Building Production-Ready LLM Applications with .NET: A Practical Guide

Large Language Models (LLMs) have evolved rapidly, and integrating them into production .NET applications requires staying current with the latest approaches. In this article, I'll share practical tips and patterns I've learned while building LLM-powered systems, covering everything from API changes in GPT-5 to implementing efficient RAG (Retrieval Augmented Generation) architectures.

Whether you're building a chatbot, a knowledge base assistant, or integrating AI into your enterprise applications, these production-tested insights will help you avoid common pitfalls and build more reliable systems.

The Temperature Paradigm Shift: GPT-5 Changes Everything

If you've been working with GPT-4 or earlier models, you're familiar with the temperature and top_p parameters for controlling response randomness. Here's the critical update: GPT-5 no longer supports these parameters!

The Old Way (GPT-4)

csharp

var chatRequest = new ChatOptions
{
    Temperature = 0.7,  // ✅ Worked with GPT-4
    TopP = 0.9          // ✅ Worked with GPT-4
};

The New Way (GPT-5)

csharp

var chatRequest = new ChatOptions
{
    RawRepresentationFactory = (client => new ChatCompletionOptions()
    {
#pragma warning disable OPENAI001
        ReasoningEffortLevel = "minimal",
#pragma warning restore OPENAI001
    })
};

Why the change? GPT-5 incorporates an internal reasoning and verification process. Instead of controlling randomness, you now specify how much computational effort the model should invest in reasoning through the problem.

Choosing the Right Reasoning Level

Low: Quick responses for simple queries (e.g., "What's the capital of France?")
Medium: Balanced approach for most use cases
High: Complex reasoning tasks (e.g., code generation, multi-step problem solving)

Pro Tip: Reasoning tokens are included in your API costs. Use "High" only when necessary to optimize your budget.

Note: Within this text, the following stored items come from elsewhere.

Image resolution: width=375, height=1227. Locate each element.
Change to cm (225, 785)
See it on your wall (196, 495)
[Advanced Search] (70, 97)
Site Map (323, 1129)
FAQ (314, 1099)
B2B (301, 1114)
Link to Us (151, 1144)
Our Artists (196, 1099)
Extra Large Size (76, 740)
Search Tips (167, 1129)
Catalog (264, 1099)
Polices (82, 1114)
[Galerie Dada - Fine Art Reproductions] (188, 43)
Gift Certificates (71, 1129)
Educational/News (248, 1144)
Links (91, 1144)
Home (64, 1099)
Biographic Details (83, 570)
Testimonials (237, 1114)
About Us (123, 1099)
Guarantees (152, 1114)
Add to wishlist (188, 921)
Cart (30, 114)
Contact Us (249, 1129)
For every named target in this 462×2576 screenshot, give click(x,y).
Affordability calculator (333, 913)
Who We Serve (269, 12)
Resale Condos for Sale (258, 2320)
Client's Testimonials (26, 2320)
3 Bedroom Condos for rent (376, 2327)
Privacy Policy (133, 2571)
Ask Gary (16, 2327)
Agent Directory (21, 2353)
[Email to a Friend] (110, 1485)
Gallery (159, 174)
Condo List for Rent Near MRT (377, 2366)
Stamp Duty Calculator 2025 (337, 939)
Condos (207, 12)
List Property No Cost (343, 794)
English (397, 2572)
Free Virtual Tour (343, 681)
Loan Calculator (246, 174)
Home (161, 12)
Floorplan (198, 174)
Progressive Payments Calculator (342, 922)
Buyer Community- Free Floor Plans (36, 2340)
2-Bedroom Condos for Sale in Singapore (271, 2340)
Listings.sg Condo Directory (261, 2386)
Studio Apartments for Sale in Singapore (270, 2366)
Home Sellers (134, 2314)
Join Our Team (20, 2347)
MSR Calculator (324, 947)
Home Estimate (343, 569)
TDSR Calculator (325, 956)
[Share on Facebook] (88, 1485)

System Prompts: The "Lost in the Middle" Problem

Here's a critical insight that can save you hours of debugging: Important rules must be repeated at the END of your prompt!

❌ What Doesn't Work

You are a helpful assistant.
RULE: Never share passwords or sensitive information.

[User Input]

✅ What Actually Works

You are a helpful assistant.
RULE: Never share passwords or sensitive information.

[User Input]

⚠️ REMINDER: Apply the rules above strictly, ESPECIALLY regarding passwords.

Why? LLMs suffer from the "Lost in the Middle" phenomenon—they pay more attention to the beginning and end of the context window. Critical instructions buried in the middle are often ignored.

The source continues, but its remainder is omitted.